======== Task inputs ========

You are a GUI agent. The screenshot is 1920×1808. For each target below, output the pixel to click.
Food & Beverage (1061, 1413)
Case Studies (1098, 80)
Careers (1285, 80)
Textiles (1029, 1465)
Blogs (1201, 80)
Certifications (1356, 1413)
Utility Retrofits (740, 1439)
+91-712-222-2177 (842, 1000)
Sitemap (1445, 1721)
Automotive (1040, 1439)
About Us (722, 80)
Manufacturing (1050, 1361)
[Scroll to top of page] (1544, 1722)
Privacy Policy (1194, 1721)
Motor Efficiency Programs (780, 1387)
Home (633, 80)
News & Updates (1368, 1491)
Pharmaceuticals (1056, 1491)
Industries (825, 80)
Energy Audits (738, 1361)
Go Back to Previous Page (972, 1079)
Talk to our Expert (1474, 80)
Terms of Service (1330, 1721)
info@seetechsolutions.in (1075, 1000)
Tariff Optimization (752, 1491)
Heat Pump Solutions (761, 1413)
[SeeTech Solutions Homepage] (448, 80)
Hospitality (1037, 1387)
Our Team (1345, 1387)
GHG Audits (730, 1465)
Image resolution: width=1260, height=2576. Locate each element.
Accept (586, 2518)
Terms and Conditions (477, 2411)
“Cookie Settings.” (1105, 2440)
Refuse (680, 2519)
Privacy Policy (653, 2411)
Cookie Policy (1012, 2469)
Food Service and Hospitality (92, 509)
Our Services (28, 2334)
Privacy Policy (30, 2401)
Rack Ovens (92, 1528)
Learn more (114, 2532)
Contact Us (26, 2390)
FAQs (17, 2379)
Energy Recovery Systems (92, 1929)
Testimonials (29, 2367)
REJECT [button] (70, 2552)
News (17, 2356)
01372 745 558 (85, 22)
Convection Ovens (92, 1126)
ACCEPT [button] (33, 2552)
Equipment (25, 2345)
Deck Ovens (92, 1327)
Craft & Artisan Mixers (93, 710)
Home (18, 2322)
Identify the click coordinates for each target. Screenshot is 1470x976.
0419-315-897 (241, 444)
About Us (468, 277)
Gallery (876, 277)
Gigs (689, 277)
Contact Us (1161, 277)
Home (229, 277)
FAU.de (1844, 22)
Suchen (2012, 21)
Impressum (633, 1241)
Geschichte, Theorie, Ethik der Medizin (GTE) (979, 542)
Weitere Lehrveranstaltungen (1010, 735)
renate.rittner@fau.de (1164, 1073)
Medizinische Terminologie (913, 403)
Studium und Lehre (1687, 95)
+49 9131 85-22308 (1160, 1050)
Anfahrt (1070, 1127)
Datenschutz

========

__Task statement__
All of the data above needs to be transcribed verbatim.

__Solution for this exercise__
You are a GUI agent. The screenshot is 1920×1808. For each target below, output the pixel to click.
Food & Beverage (1061, 1413)
Case Studies (1098, 80)
Careers (1285, 80)
Textiles (1029, 1465)
Blogs (1201, 80)
Certifications (1356, 1413)
Utility Retrofits (740, 1439)
+91-712-222-2177 (842, 1000)
Sitemap (1445, 1721)
Automotive (1040, 1439)
About Us (722, 80)
Manufacturing (1050, 1361)
[Scroll to top of page] (1544, 1722)
Privacy Policy (1194, 1721)
Motor Efficiency Programs (780, 1387)
Home (633, 80)
News & Updates (1368, 1491)
Pharmaceuticals (1056, 1491)
Industries (825, 80)
Energy Audits (738, 1361)
Go Back to Previous Page (972, 1079)
Talk to our Expert (1474, 80)
Terms of Service (1330, 1721)
info@seetechsolutions.in (1075, 1000)
Tariff Optimization (752, 1491)
Heat Pump Solutions (761, 1413)
[SeeTech Solutions Homepage] (448, 80)
Hospitality (1037, 1387)
Our Team (1345, 1387)
GHG Audits (730, 1465)
Image resolution: width=1260, height=2576. Locate each element.
Accept (586, 2518)
Terms and Conditions (477, 2411)
“Cookie Settings.” (1105, 2440)
Refuse (680, 2519)
Privacy Policy (653, 2411)
Cookie Policy (1012, 2469)
Food Service and Hospitality (92, 509)
Our Services (28, 2334)
Privacy Policy (30, 2401)
Rack Ovens (92, 1528)
Learn more (114, 2532)
Contact Us (26, 2390)
FAQs (17, 2379)
Energy Recovery Systems (92, 1929)
Testimonials (29, 2367)
REJECT [button] (70, 2552)
News (17, 2356)
01372 745 558 (85, 22)
Convection Ovens (92, 1126)
ACCEPT [button] (33, 2552)
Equipment (25, 2345)
Deck Ovens (92, 1327)
Craft & Artisan Mixers (93, 710)
Home (18, 2322)
Identify the click coordinates for each target. Screenshot is 1470x976.
0419-315-897 (241, 444)
About Us (468, 277)
Gallery (876, 277)
Gigs (689, 277)
Contact Us (1161, 277)
Home (229, 277)
FAU.de (1844, 22)
Suchen (2012, 21)
Impressum (633, 1241)
Geschichte, Theorie, Ethik der Medizin (GTE) (979, 542)
Weitere Lehrveranstaltungen (1010, 735)
renate.rittner@fau.de (1164, 1073)
Medizinische Terminologie (913, 403)
Studium und Lehre (1687, 95)
+49 9131 85-22308 (1160, 1050)
Anfahrt (1070, 1127)
Datenschutz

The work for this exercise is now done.